Satpol PP berhasil menjaring tujuh perempuan pramunikmat. Mereka terjaring di eks lokalisasi Bandhengan dan sejumlah warung remang-remang di jalan ruas pantura Desa Klatakan, Kecamatan Kendit.

Menurut Kabid Penegak Peraturan dan Perundang-Undangan Satpol PP Situbondo, Gunawan W, ketujuh orang perempuan tersebut langsung di gelandang ke Kantor Satpol PP untuk dilakukan pendataan dan pembinaan.

Gunawan menambahkan, semua PSK yang terjaring razia berasal dari luar kota, seperti Bondowoso, Probolinggo dan Lumajang.
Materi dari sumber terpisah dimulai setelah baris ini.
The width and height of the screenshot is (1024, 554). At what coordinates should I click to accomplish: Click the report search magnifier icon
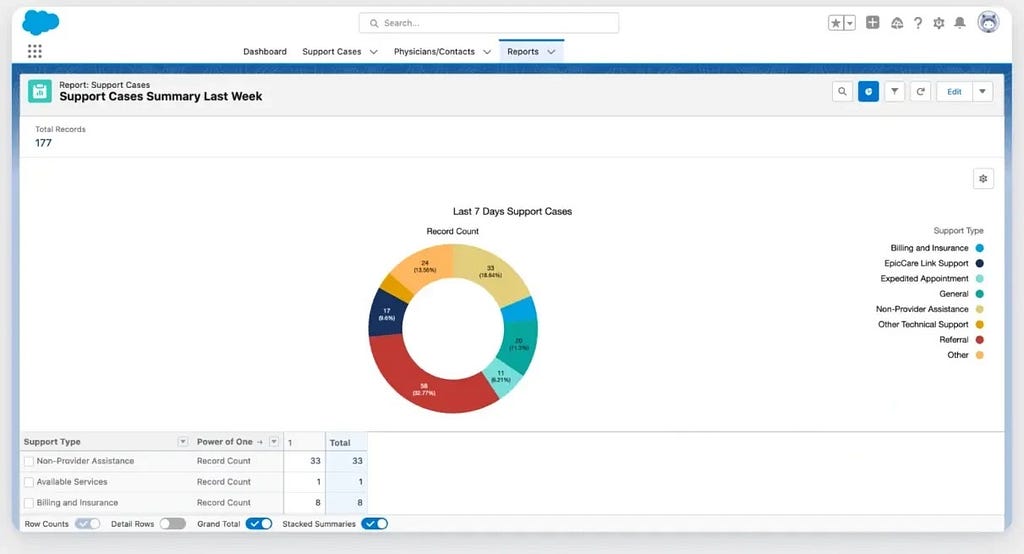(842, 91)
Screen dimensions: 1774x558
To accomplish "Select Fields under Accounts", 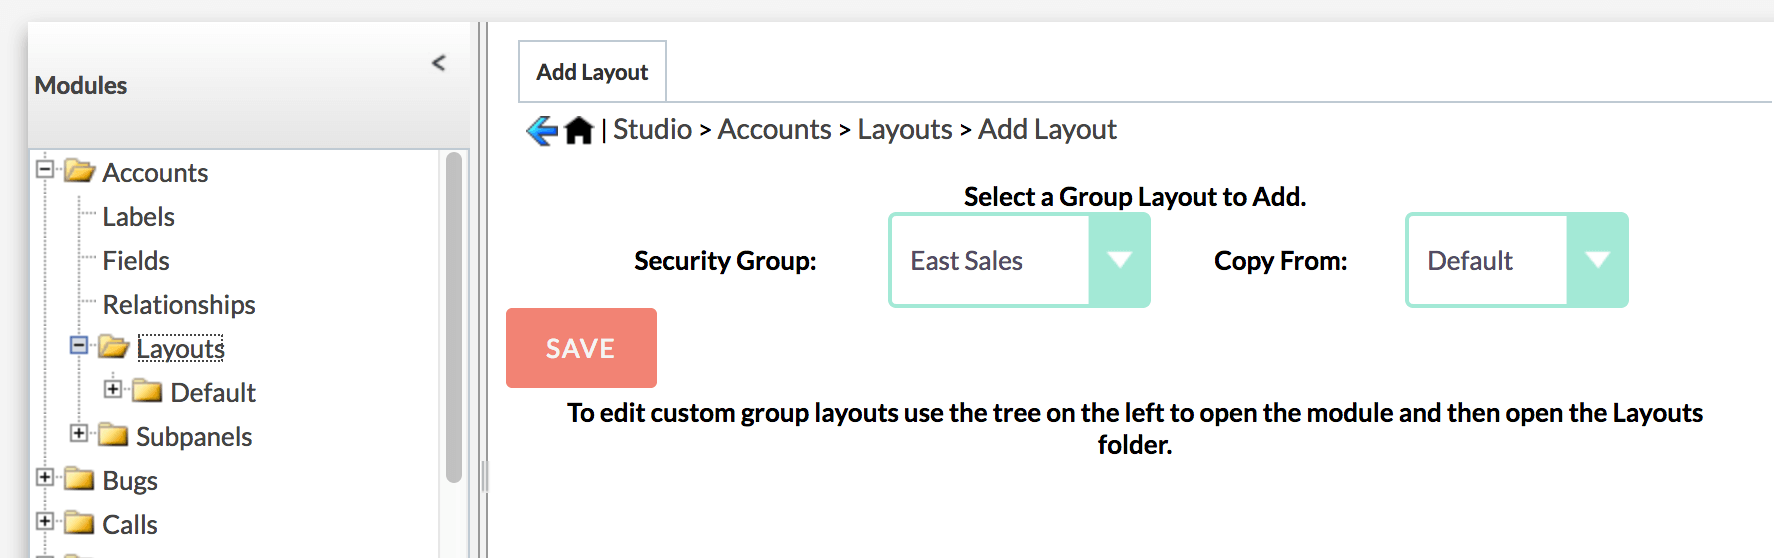I will pyautogui.click(x=136, y=261).
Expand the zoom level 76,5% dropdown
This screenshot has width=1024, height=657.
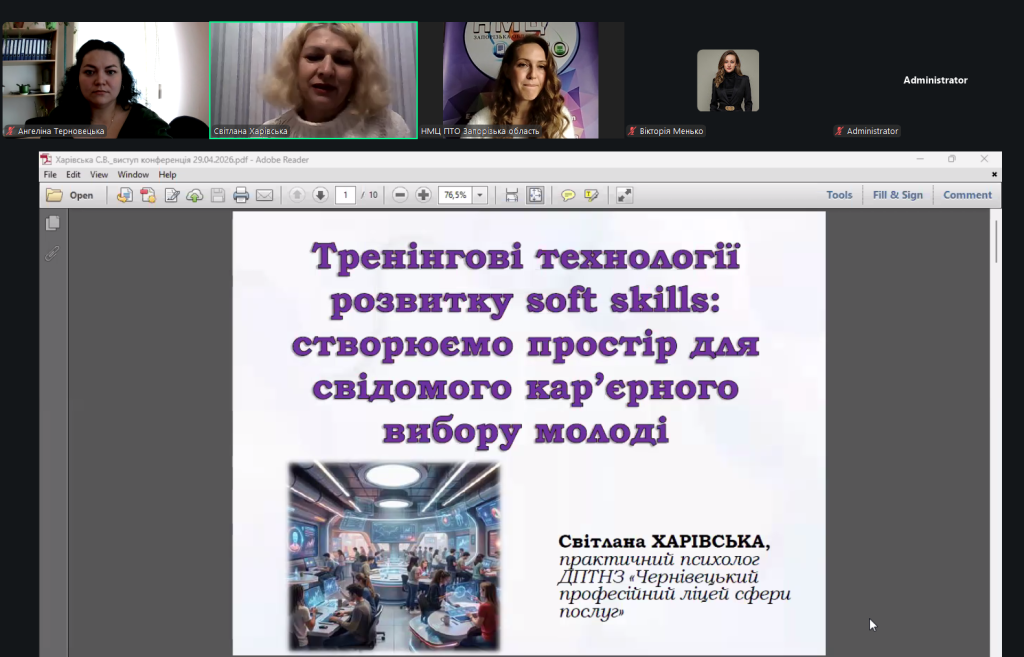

Tujuh orang PSK sudah diminta membuat surat pernyataan. Jika kembali tertangkap akan di proses Tipiring di Pengadilan Negeri Situbondo. Gunawan mengaku akan terus mengintensifkan operasi ke sejumlah eks lokalisasi, maupun warung remang-remang. Oleh karena itu, Gunawan mengajak masyarakat membantu Satpol PP memberantas penyakit masyarakat tersebut.